The proposed tariffs are in retaliation for France’s new digital services tax that Washington says targets American tech giants.
The transatlantic dispute is the latest in a series of trade squabbles in which the Trump administration has wielded tariff threats as a negotiation tactic, and is at risk of escalation just as America’s preliminary trade deal with China appears to be sewn up.
The European Union has promised to stand behind Paris, which has vowed to retaliate against the proposed American tariffs.
But the US and France on Tuesday (Jan 7) also agreed to give themselves two weeks to find a compromise, before US Treasury Secretary Steven Mnuchin and French Finance Minister Bruno Le Maire meet at the World Economic Forum at the end of the month.
Wine importers warned that the tariffs would devastate the almost US$70 billion wine industry – a third of which was imported wines – from the restaurants they supplied, to warehouses, trucking companies, and even domestic wineries.
Mr Timothy Gagnon of Selection Masscale, a California-based wine import business with 15 employees, was one of several dozen industry insiders who testified at a US Trade Representative (USTR) hearing in Washington on Tuesday and Wednesday, asking for their products to be exempt from the tariffs.
Said Mr Gagnon: “Have you ever travelled hundreds of miles to beg a panel to not destroy everything that you’ve worked to build?
“To ask them not to put the livelihoods of employees who rely on you, industry peers across the country, to not put their livelihoods in jeopardy.

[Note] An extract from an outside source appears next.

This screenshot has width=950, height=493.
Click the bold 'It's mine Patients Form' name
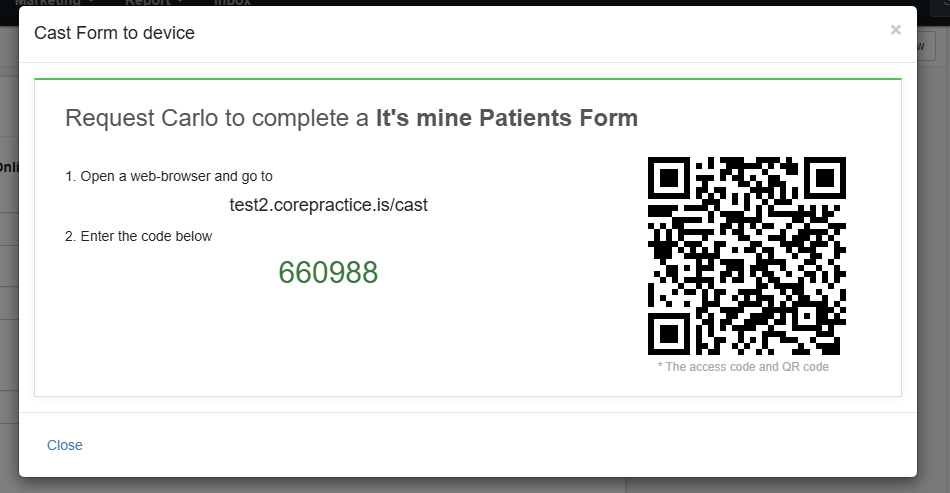(x=507, y=118)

” That’s what everybody that’s spoken over the past two days has done.”
He and others noted that the wine industry was already reeling from the 25 per cent tariffs on certain French, Spanish and German wines two months ago, as part of a separate but ongoing trade dispute over European subsidies to large aircraft makers.
The new tariffs would cover more categories, including sparkling wines.
Thin profit margins also means that wine importers and restaurants cannot afford to absorb the cost of the tariff and must raise prices, they said.
Mr Michael Daniels of Vintage 59, a small wine import business, said: “Any increased tariff burden levied on wines or spirits from the EU, whether 1 per cent or 100 per cent, will force our customers to choose different products, and will result in losses for our firm.
“We offer really good health insurance… prior to the first round of tariffs, we were even considering offering dental.
“Any significant sales losses, even during a short period, will require layoffs. Any extended period of losses could lead to our full-scale collapse,” he added.
Wine executives also feared that the tariffs would result in European wine exporters permanently taking their business elsewhere.
Mr Gagnon asked: “Why would these producers ever consider working with a country that decides that trade wars are a sound negotiating tactic?
“How will they re-enter the market when these tariffs destroy the entire logistical system we and other importers have worked for years to put in place?
“They can’t and they won’t.”
The French digital tax, passed in July last year, imposes a 3 per cent tax of revenue generated by digital services and affects firms with global revenues above €750 million (S$1.12 billion), and French revenues of above €25 million.
A USTR investigation concluded the tax discriminated against American companies, and the Trump administration last month threatened retaliatory tariffs against French goods.
But France said it has been grappling with how to tax tech giants which do business within its borders, and other European countries are mulling similar taxes.
Mr Gary Hufbauer, Peterson Institute for International Economics senior fellow and trade expert, wrote in a Tuesday commentary on the tax: “The thresholds and definitions of ‘taxable services’ ensure that US firms are the primary target.”
Singapore’s tax on overseas digital services suppliers, which went into effect on Jan 1, has a lower threshold and affects firms that sell more than $100,000 of digital services to Singapore consumers in a year and have a global turnover of over $1 million.
In Washington, tech giants represented by the Computer and Communications Industry Association urged the US to respond strongly to the tax, arguing that the tariffs were being used in appropriately limited circumstances and in an aptly targeted manner.
Vintage 59’s Mr Daniels countered on Wednesday, saying: “While I respect that France’s digital services tax and Airbus subsidies may broadly be discriminatory to US firms, the proposed tariffs and those that have already been imposed are misguided.”
Urging the tariffs to be removed, he said: “To do otherwise would be to subvert the enormous strength of the USTR’s office to the will of a handful of large corporate interests – a subversion that would come squarely at the expense of small and medium-sized businesses like ours.”